Whenever a line in the data contains "Diet", show that line.

· · · ·

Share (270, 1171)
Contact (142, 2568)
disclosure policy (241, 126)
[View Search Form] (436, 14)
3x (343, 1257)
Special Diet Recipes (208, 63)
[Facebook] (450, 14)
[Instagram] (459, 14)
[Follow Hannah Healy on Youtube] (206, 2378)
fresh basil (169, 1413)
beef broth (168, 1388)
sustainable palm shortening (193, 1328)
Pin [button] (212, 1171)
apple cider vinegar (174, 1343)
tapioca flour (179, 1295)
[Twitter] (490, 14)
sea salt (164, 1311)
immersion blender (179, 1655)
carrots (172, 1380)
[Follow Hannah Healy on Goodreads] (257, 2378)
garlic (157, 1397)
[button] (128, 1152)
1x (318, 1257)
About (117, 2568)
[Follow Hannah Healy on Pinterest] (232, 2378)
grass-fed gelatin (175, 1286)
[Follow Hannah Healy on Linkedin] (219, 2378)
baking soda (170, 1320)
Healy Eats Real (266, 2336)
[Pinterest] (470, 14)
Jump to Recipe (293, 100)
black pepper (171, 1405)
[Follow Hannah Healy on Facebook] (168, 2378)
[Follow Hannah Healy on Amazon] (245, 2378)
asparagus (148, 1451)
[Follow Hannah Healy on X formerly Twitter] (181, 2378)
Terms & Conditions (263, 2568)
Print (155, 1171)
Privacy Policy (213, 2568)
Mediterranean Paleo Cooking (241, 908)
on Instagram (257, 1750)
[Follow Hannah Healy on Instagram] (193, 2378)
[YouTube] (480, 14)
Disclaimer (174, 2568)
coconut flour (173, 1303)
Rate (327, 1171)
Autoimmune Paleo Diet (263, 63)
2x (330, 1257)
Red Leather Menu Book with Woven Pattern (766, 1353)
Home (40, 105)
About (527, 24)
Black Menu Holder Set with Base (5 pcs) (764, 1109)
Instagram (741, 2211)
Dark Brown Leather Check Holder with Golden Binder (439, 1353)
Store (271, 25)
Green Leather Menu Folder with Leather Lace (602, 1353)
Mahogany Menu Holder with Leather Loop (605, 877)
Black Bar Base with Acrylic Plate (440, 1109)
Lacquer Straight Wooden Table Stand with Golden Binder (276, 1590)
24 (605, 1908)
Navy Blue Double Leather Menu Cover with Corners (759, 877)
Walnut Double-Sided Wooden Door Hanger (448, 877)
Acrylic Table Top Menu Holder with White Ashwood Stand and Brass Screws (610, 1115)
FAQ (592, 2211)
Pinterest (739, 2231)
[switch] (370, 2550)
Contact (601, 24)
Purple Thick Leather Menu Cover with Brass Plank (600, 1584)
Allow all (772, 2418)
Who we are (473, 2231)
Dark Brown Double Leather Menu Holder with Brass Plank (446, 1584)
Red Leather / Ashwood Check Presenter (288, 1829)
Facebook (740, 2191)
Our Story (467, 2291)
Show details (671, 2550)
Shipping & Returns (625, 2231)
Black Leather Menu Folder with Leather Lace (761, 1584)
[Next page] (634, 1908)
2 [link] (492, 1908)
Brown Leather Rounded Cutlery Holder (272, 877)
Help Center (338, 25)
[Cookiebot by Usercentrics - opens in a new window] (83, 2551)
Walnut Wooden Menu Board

· · · ·

> _Response box_:
Special Diet Recipes (208, 63)
Autoimmune Paleo Diet (263, 63)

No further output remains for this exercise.